▶ [Aim of the task]
Each entry, from beginning to end, is to be transcribed verbatim.

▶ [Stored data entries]
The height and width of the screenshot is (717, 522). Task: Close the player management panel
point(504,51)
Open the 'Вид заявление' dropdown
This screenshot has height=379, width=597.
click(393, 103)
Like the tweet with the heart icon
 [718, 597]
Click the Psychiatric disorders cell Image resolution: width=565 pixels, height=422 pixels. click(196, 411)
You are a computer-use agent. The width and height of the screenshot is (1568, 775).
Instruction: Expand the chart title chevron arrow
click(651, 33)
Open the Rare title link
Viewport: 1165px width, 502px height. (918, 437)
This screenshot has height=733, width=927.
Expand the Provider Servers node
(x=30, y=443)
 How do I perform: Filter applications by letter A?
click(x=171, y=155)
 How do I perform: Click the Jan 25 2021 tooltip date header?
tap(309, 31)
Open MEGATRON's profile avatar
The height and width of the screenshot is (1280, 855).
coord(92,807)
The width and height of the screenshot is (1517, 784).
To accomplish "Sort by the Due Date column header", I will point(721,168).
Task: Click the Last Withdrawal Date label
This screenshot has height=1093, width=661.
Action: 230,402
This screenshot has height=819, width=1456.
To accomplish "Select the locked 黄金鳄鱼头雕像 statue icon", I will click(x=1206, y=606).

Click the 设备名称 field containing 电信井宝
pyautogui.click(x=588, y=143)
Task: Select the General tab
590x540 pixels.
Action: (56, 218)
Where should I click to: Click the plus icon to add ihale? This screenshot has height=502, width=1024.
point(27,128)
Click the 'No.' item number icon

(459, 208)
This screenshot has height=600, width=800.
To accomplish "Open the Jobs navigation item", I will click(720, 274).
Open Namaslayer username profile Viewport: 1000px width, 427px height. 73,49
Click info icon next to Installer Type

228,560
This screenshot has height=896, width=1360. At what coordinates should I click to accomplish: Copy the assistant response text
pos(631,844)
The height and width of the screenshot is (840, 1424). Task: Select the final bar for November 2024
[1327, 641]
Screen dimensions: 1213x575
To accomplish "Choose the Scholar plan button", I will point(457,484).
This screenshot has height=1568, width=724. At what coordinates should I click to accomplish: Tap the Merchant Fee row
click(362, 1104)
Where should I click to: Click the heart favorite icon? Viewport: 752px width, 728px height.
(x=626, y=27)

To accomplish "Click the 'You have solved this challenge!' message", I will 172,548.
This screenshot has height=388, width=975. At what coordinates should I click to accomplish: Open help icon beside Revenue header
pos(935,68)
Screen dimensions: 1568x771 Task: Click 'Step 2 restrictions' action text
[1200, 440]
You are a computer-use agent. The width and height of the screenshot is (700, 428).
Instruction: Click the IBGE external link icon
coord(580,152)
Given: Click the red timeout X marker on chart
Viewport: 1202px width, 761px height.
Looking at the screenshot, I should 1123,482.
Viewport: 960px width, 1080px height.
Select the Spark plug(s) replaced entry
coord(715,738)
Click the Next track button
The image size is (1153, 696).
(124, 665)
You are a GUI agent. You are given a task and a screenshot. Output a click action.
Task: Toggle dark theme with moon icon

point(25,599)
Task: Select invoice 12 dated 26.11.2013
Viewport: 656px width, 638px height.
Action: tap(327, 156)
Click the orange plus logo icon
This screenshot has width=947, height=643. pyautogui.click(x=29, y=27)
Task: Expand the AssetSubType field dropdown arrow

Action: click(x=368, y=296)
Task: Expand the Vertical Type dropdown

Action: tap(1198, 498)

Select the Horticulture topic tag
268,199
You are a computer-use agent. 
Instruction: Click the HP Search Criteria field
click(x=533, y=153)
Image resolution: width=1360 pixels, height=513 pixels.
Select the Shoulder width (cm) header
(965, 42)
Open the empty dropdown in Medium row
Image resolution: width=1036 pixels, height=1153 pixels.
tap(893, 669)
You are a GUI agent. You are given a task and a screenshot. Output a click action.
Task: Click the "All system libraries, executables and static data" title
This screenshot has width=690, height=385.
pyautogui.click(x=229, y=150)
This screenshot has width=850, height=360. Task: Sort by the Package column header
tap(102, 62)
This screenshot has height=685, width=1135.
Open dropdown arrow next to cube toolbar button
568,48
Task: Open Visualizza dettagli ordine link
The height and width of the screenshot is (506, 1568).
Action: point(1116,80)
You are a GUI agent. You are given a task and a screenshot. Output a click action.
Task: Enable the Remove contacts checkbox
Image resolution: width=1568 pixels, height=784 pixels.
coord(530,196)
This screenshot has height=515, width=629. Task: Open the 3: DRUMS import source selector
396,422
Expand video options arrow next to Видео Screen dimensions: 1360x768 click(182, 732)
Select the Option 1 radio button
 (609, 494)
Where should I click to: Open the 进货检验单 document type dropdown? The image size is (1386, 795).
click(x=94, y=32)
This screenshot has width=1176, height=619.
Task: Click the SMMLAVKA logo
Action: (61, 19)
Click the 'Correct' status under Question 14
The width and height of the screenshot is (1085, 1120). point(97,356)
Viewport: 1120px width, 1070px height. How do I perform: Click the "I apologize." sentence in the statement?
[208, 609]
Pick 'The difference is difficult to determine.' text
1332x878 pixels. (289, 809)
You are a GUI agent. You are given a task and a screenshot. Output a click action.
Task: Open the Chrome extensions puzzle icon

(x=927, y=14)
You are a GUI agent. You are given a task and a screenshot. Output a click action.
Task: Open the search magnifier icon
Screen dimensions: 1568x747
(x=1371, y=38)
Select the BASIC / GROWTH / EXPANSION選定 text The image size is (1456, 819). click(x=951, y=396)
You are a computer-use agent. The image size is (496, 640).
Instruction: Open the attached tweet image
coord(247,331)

▶ [Response for this exercise]
The height and width of the screenshot is (717, 522). Task: Close the player management panel
point(504,51)
Open the 'Вид заявление' dropdown
This screenshot has height=379, width=597.
click(393, 103)
Like the tweet with the heart icon
 [718, 597]
Click the Psychiatric disorders cell Image resolution: width=565 pixels, height=422 pixels. click(196, 411)
You are a computer-use agent. The width and height of the screenshot is (1568, 775).
Instruction: Expand the chart title chevron arrow
click(651, 33)
Open the Rare title link
Viewport: 1165px width, 502px height. (918, 437)
This screenshot has height=733, width=927.
Expand the Provider Servers node
(x=30, y=443)
 How do I perform: Filter applications by letter A?
click(x=171, y=155)
 How do I perform: Click the Jan 25 2021 tooltip date header?
tap(309, 31)
Open MEGATRON's profile avatar
The height and width of the screenshot is (1280, 855).
coord(92,807)
The width and height of the screenshot is (1517, 784).
To accomplish "Sort by the Due Date column header", I will point(721,168).
Task: Click the Last Withdrawal Date label
This screenshot has height=1093, width=661.
Action: 230,402
This screenshot has height=819, width=1456.
To accomplish "Select the locked 黄金鳄鱼头雕像 statue icon", I will click(x=1206, y=606).

Click the 设备名称 field containing 电信井宝
pyautogui.click(x=588, y=143)
Task: Select the General tab
590x540 pixels.
Action: (56, 218)
Where should I click to: Click the plus icon to add ihale? This screenshot has height=502, width=1024.
point(27,128)
Click the 'No.' item number icon

(459, 208)
This screenshot has height=600, width=800.
To accomplish "Open the Jobs navigation item", I will click(720, 274).
Open Namaslayer username profile Viewport: 1000px width, 427px height. 73,49
Click info icon next to Installer Type

228,560
This screenshot has height=896, width=1360. At what coordinates should I click to accomplish: Copy the assistant response text
pos(631,844)
The height and width of the screenshot is (840, 1424). Task: Select the final bar for November 2024
[1327, 641]
Screen dimensions: 1213x575
To accomplish "Choose the Scholar plan button", I will point(457,484).
This screenshot has height=1568, width=724. At what coordinates should I click to accomplish: Tap the Merchant Fee row
click(362, 1104)
Where should I click to: Click the heart favorite icon? Viewport: 752px width, 728px height.
(x=626, y=27)

To accomplish "Click the 'You have solved this challenge!' message", I will 172,548.
This screenshot has height=388, width=975. At what coordinates should I click to accomplish: Open help icon beside Revenue header
pos(935,68)
Screen dimensions: 1568x771 Task: Click 'Step 2 restrictions' action text
[1200, 440]
You are a computer-use agent. The width and height of the screenshot is (700, 428).
Instruction: Click the IBGE external link icon
coord(580,152)
Given: Click the red timeout X marker on chart
Viewport: 1202px width, 761px height.
Looking at the screenshot, I should 1123,482.
Viewport: 960px width, 1080px height.
Select the Spark plug(s) replaced entry
coord(715,738)
Click the Next track button
The image size is (1153, 696).
(124, 665)
You are a GUI agent. You are given a task and a screenshot. Output a click action.
Task: Toggle dark theme with moon icon

point(25,599)
Task: Select invoice 12 dated 26.11.2013
Viewport: 656px width, 638px height.
Action: tap(327, 156)
Click the orange plus logo icon
This screenshot has width=947, height=643. pyautogui.click(x=29, y=27)
Task: Expand the AssetSubType field dropdown arrow

Action: click(x=368, y=296)
Task: Expand the Vertical Type dropdown

Action: tap(1198, 498)

Select the Horticulture topic tag
268,199
You are a computer-use agent. 
Instruction: Click the HP Search Criteria field
click(x=533, y=153)
Image resolution: width=1360 pixels, height=513 pixels.
Select the Shoulder width (cm) header
(965, 42)
Open the empty dropdown in Medium row
Image resolution: width=1036 pixels, height=1153 pixels.
tap(893, 669)
You are a GUI agent. You are given a task and a screenshot. Output a click action.
Task: Click the "All system libraries, executables and static data" title
This screenshot has width=690, height=385.
pyautogui.click(x=229, y=150)
This screenshot has width=850, height=360. Task: Sort by the Package column header
tap(102, 62)
This screenshot has height=685, width=1135.
Open dropdown arrow next to cube toolbar button
568,48
Task: Open Visualizza dettagli ordine link
The height and width of the screenshot is (506, 1568).
Action: point(1116,80)
You are a GUI agent. You are given a task and a screenshot. Output a click action.
Task: Enable the Remove contacts checkbox
Image resolution: width=1568 pixels, height=784 pixels.
coord(530,196)
This screenshot has height=515, width=629. Task: Open the 3: DRUMS import source selector
396,422
Expand video options arrow next to Видео Screen dimensions: 1360x768 click(182, 732)
Select the Option 1 radio button
 (609, 494)
Where should I click to: Open the 进货检验单 document type dropdown? The image size is (1386, 795).
click(x=94, y=32)
This screenshot has width=1176, height=619.
Task: Click the SMMLAVKA logo
Action: (61, 19)
Click the 'Correct' status under Question 14
The width and height of the screenshot is (1085, 1120). point(97,356)
Viewport: 1120px width, 1070px height. How do I perform: Click the "I apologize." sentence in the statement?
[208, 609]
Pick 'The difference is difficult to determine.' text
1332x878 pixels. (289, 809)
You are a GUI agent. You are given a task and a screenshot. Output a click action.
Task: Open the Chrome extensions puzzle icon

(x=927, y=14)
You are a GUI agent. You are given a task and a screenshot. Output a click action.
Task: Open the search magnifier icon
Screen dimensions: 1568x747
(x=1371, y=38)
Select the BASIC / GROWTH / EXPANSION選定 text The image size is (1456, 819). click(x=951, y=396)
You are a computer-use agent. The image size is (496, 640).
Instruction: Open the attached tweet image
coord(247,331)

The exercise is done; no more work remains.